Patrice Haeze, éleveur GAEC "Tous Vents"

Il raconte :"On a une entreprise qui fait vivre 4 personnes et, du jour au lendemain, elle n’en fait vivre que 2 parce qu’on arrête la production laitière, pourtant le point fort de l’exploitation… Il n’y a aucun repreneur, c’est trop de contraintes. Le lait ne fait plus recette. »

Plus personne ne veut faire 15 heures par jour pour gagner 1400 balles par mois !

Stéphane Gelinotte, éleveur GAEC "Tous Vents"

Son associé dans le GAEC, Stéphane Gelinotte renchérit : « On n’est pas assez rémunéré. Il faudrait qu’on soit payé 450 € la tonne. Je vais faire plus de céréales, peut-être un peu d’engraissement mais j’arrête le lait. » L'an dernier, leur lait était payé 345 € la tonne, aujourd'hui, c'est 400 €. Pas suffisant selon les producteurs laitiers qui voudraient un revenu de 450 €.

Patrice Haeze a fait ses calculs et s’inquiète quand même pour l’avenir de la production laitière : « Nous, on a 100 vaches laitières, ça veut dire 750 000 – 800 000 litres de lait par an en moins.
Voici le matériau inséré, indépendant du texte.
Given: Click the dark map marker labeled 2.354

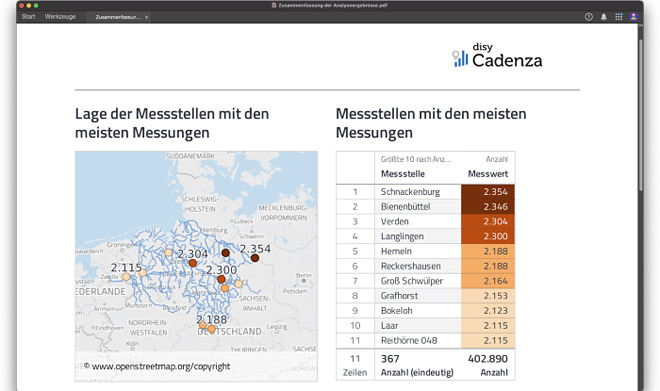Looking at the screenshot, I should point(255,258).
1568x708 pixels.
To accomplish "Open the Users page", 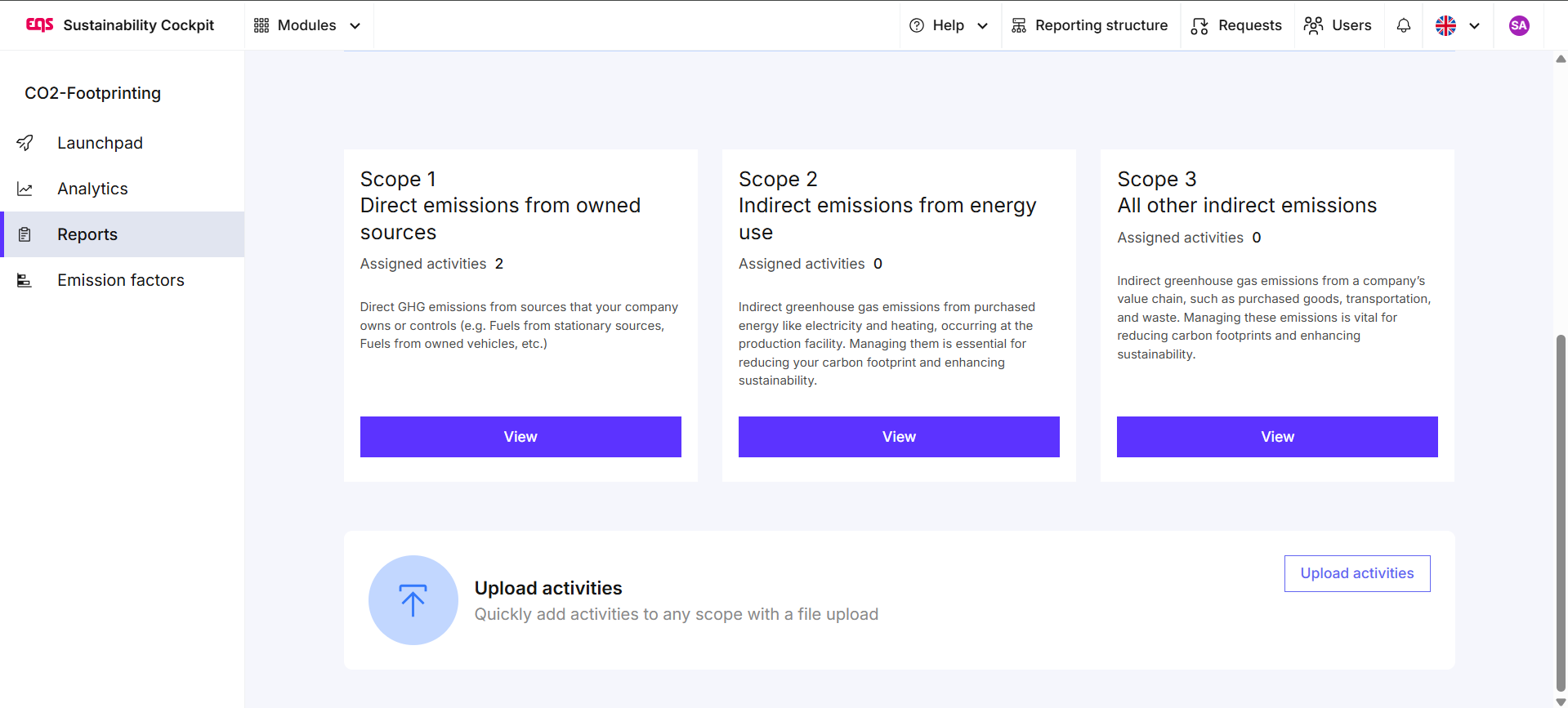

Avec tous ceux qui arrêtent, la filière va en prendre un coup. »

Très ému, dégoûté, cet agriculteur ne cache pas son émotion : « Maintenant, j’ai qu’une envie, voir mes vaches partir. »
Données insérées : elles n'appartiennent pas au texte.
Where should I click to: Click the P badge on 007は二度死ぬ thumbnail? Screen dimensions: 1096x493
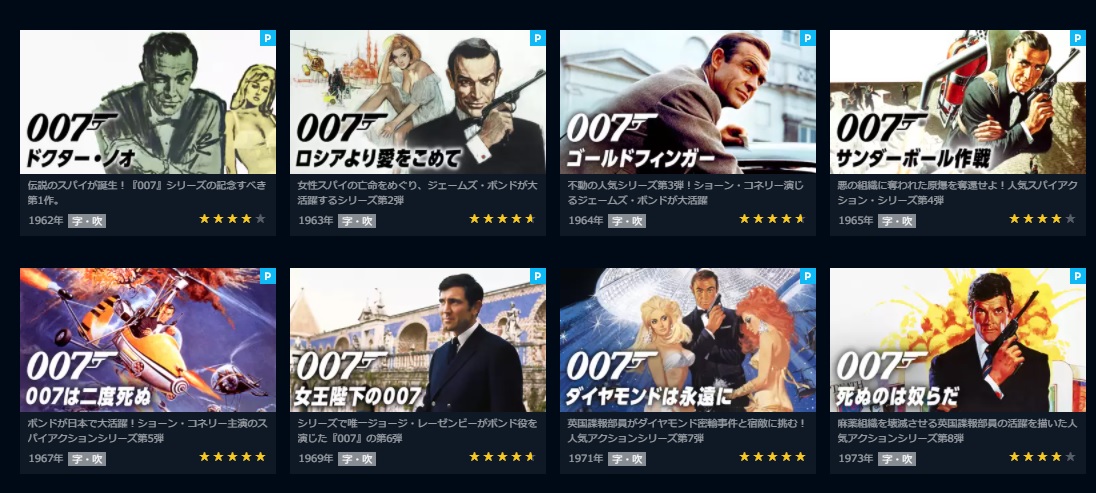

Une crise dans toute la filière ?

Charcenne, en Haute-Saône toujours, chez Milleret qui produit des fromages et emploie environ 200 personnes.

Son directeur général, Thierry Martin constate que le phénomène est perceptible en Haute-Saône mais aussi en France, où il est de plus grande ampleur dans l’ouest du pays que dans l’est. Il touche toute l’Europe et le monde.

C’est la guerre en Ukraine qui est, en partie, responsable de la crise du lait. Cette guerre a provoqué la hausse du prix des céréales, céréales qui entrent dans l’alimentation du bétail. Donc, pour ceux qui font les 2 activités, céréales et lait, il est beaucoup plus rentable aujourd’hui de se consacrer uniquement aux céréales et de se débarrasser de ses vaches laitières. C’est la raison pour laquelle, le Gaec de Patrice Haeze et Stéphane Gelinotte, malgré ses équipements modernes et une bonne rentabilité, ne trouve pas preneur.

Milleret collecte son lait dans un rayon de 25 kilomètres autour de l’entreprise. Thierry Martin se veut rassurant malgré la baisse de la production : "Pour le moment, nous avons encore assez de lait. Nous collectons 75 millions de litres de lait par an, cette année, nous avons un déficit de 2 ou 3 millions." 

Il ne faut pas que le phénomène s’accentue

Thierry Martin, directeur général de Milleret

Un gros projet d’extension est à l’étude pour 2025. Il pourrait être reculé de quelques mois, voire quelques années si la crise perdure. Mais le directeur général envisage également d’élargir le périmètre de collecte.

Un avenir plutôt sombre pour tout le monde

Pour le prix du lait payé aux producteurs, il se justifie : « Le prix du lait est lié à nos marchés de vente de fromage. Si le prix du lait augmente, il faut que toute la chaîne augmente, jusqu’au consommateur. Avec la grande distribution, c’est très compliqué… »

Il fait remarquer qu’il a déjà augmenté le prix du lait en juillet et il annonce de nouvelles hausses : « On va pouvoir augmenter le prix du lait de façon significative au 2e semestre pour coller aux besoins des exploitants laitiers. Ce prix est calculé en fonction du prix des charges… »

Mais Thierry Martin ajoute : « Dans tous les cas, pour que les filières continuent d’exister, il faut que les prix de vente au consommateur augmentent. Ce n’est pas possible autrement. »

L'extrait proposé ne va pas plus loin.